The five aldermen accused of the walking quorum are the ones who held a news conference on Monday, announcing that they had asked the DA to review a complaint they put together of what they say is Mayor Jim Schmitt mishandling millions of dollars with the Hotel Northland project.

They specifically accused Schmitt of funneling more than $3.2 million from the U.S. Department of Housing and Urban Development to the Hotel Northland owner, Keith Harenda, when it was meant to go to the senior lender on the project, Huntington Bank.

The aldermen also accuse the mayor of requesting $500,000 from the Redevelopment Authority to help Keith Harenda buy out his former hotel co-owner, Mike Frantz, which they say was masked as a bridge loan to help keep the project going. City Council had voted against the bridge loan earlier this year.

Mayor Schmitt says the allegations are all false.

Those five aldermen are Guy Zima, Chris Wery, Andy Nicholson, Tom De Wane, and Mark Steuer.

Dorff says two additional aldermen, David Nennig and John Vanderleest, may also be a part of the walking quorum.

At the news conference on Monday, Local 5 asked Zima if City Council was aware of the allegations they were making.

"Uh, I've spoken with a couple of the others, Mr. Nennig, he's very clear-minded about it, Mr. Sladick, I made him aware of it.," Zima said. "You know, there's three or four on the council that you just can't waste your time with. They are 100% of the time in the pocket of, their pocket votes for the mayor. And they're always running the interference for him. I don't know why, but they do. But I think the rest of the council is aware."

Alderwoman Dorff says it's a clear violation of the Wisconsin open meetings law.

"Because I really was questioning whether a walking quorum was obtained by these alders all talking together outside of city council, so I did a little research into it," Dorff said. "I got a copy of the entire press conference so that I could watch every bit of it, and as a result I felt compelled to file a complaint at the DA's office."

In her complaint to the DA, Dorff also said the aldermen may have stepped out of their range of authority when they named city employees, city attorney Vanessa Chavez and city economic development director Kevin Vonck, and accused them of wrongdoing along with the mayor.
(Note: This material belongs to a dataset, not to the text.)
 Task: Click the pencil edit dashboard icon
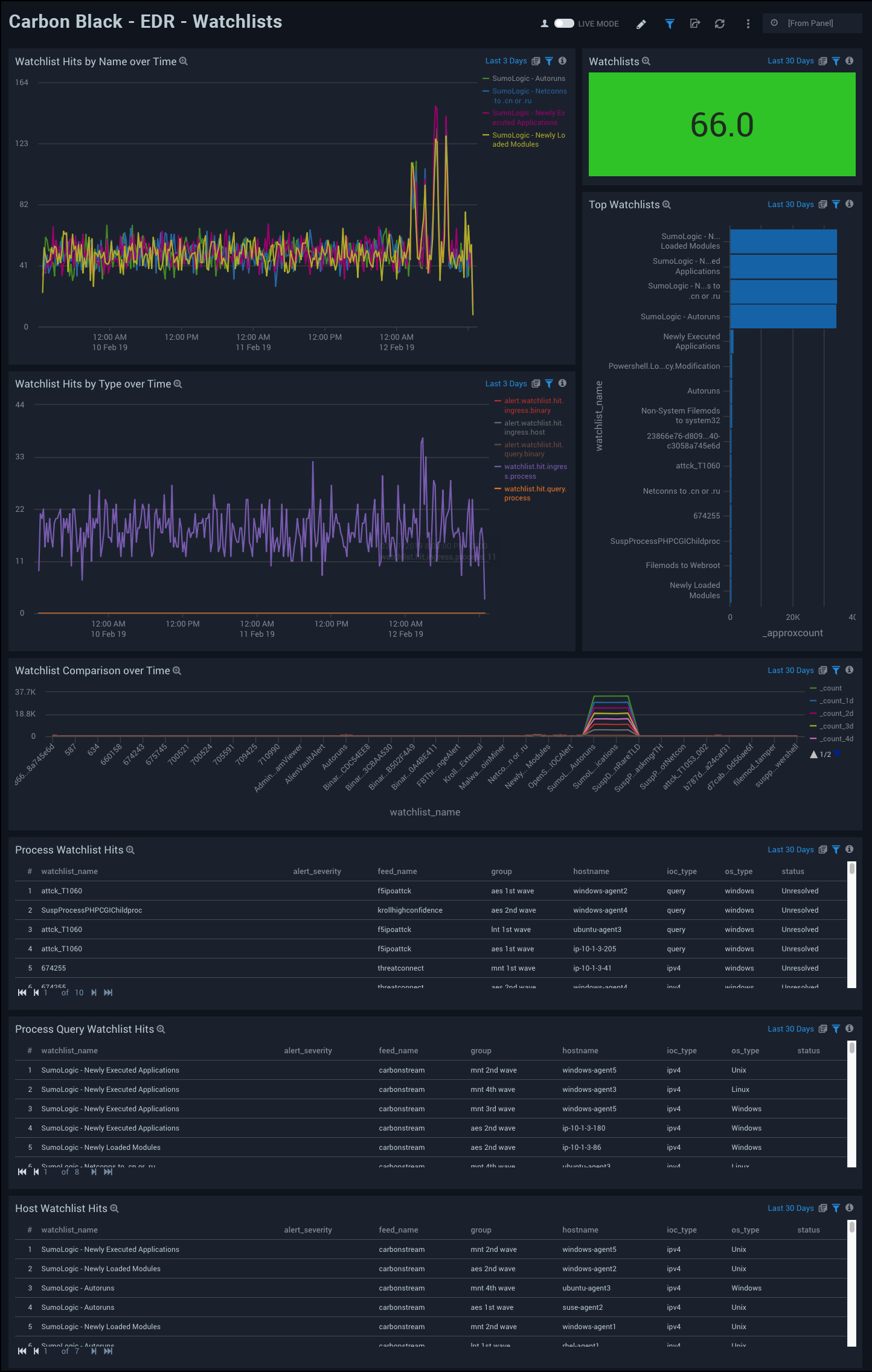pyautogui.click(x=641, y=24)
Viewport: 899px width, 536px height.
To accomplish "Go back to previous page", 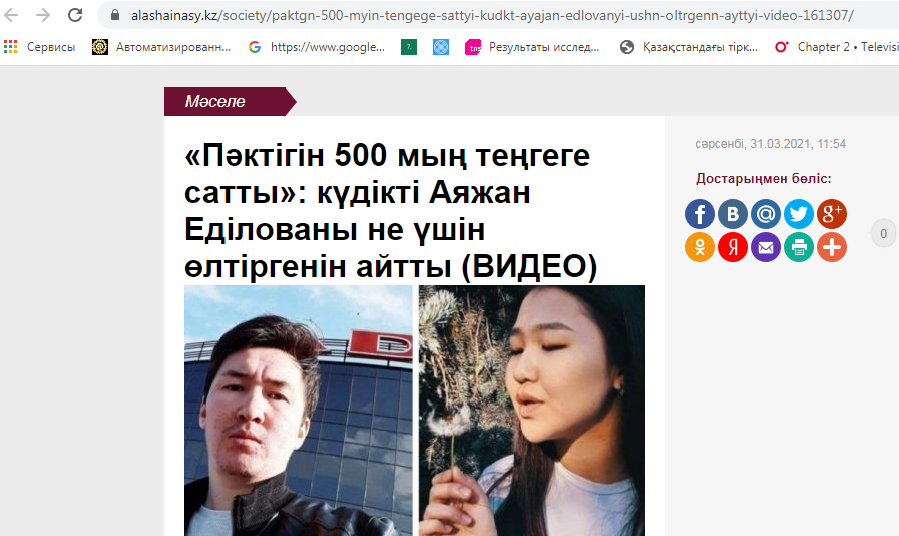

Chavez and Vonck said the allegations are false.

"The point is I want this kind of activity to stop," Dorff said. "It is not appropriate, it's definitely not transparent, and while they talked about transparency at the press conference they were not transparent in that I, and a number of other alders, did not even know that this was happening."

Dorff says the fine for an open meetings violation ranges between $25 to $300.